EXERCISE DESCRIPTION:
Every line from the one with "Click the Logout link" to the one with "Task: Click the reverse order of removal step", including those two, is to be copied exactly; all other lines of the entries below are left out.
** Opening DATA FOR REVIEW block **
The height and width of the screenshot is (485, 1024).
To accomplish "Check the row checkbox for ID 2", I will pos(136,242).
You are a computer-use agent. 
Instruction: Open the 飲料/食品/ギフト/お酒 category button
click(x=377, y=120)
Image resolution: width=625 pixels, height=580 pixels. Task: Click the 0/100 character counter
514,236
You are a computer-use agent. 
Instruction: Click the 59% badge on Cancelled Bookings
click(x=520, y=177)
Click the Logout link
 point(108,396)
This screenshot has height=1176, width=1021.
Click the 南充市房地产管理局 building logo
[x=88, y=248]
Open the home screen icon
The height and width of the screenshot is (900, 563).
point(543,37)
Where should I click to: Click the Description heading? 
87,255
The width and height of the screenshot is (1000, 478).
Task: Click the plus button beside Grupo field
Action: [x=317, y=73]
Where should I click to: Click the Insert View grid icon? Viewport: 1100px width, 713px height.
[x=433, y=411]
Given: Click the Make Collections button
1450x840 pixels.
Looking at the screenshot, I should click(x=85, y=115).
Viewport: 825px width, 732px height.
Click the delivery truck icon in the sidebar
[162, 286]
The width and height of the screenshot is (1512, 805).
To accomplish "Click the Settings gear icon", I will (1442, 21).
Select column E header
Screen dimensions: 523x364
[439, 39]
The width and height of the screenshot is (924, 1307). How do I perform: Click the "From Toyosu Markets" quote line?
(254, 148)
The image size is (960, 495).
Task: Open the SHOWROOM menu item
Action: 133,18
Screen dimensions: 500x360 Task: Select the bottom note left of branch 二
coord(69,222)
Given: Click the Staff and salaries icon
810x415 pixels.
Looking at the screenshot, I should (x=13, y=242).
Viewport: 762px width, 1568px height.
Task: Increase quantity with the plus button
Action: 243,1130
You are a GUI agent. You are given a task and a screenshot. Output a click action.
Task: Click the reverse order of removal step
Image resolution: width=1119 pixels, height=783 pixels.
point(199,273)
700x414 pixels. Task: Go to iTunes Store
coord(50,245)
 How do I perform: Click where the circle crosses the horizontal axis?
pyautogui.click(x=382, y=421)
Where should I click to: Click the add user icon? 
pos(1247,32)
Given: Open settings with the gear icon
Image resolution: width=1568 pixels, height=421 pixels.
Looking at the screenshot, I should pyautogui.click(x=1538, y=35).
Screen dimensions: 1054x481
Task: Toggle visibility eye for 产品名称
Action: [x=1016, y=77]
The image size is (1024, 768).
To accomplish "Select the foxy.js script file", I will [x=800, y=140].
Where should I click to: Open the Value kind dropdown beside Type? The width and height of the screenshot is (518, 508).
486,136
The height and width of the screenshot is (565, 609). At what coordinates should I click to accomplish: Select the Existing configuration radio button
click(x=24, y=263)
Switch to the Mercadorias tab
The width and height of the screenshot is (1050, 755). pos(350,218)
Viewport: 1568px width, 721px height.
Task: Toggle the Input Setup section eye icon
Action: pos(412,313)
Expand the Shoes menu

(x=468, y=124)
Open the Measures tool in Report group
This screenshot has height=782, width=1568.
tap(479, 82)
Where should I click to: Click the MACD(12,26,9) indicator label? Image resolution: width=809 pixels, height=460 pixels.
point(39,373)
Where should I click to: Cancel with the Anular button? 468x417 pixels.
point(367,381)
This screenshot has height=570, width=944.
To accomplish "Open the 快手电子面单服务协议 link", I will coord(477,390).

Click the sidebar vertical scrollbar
** Closing DATA FOR REVIEW block **
RESPONSE FOR THIS EXERCISE:
Click the Logout link
 point(108,396)
This screenshot has height=1176, width=1021.
Click the 南充市房地产管理局 building logo
[x=88, y=248]
Open the home screen icon
The height and width of the screenshot is (900, 563).
point(543,37)
Where should I click to: Click the Description heading? 
87,255
The width and height of the screenshot is (1000, 478).
Task: Click the plus button beside Grupo field
Action: [x=317, y=73]
Where should I click to: Click the Insert View grid icon? Viewport: 1100px width, 713px height.
[x=433, y=411]
Given: Click the Make Collections button
1450x840 pixels.
Looking at the screenshot, I should click(x=85, y=115).
Viewport: 825px width, 732px height.
Click the delivery truck icon in the sidebar
[162, 286]
The width and height of the screenshot is (1512, 805).
To accomplish "Click the Settings gear icon", I will (1442, 21).
Select column E header
Screen dimensions: 523x364
[439, 39]
The width and height of the screenshot is (924, 1307). How do I perform: Click the "From Toyosu Markets" quote line?
(254, 148)
The image size is (960, 495).
Task: Open the SHOWROOM menu item
Action: 133,18
Screen dimensions: 500x360 Task: Select the bottom note left of branch 二
coord(69,222)
Given: Click the Staff and salaries icon
810x415 pixels.
Looking at the screenshot, I should (x=13, y=242).
Viewport: 762px width, 1568px height.
Task: Increase quantity with the plus button
Action: 243,1130
You are a GUI agent. You are given a task and a screenshot. Output a click action.
Task: Click the reverse order of removal step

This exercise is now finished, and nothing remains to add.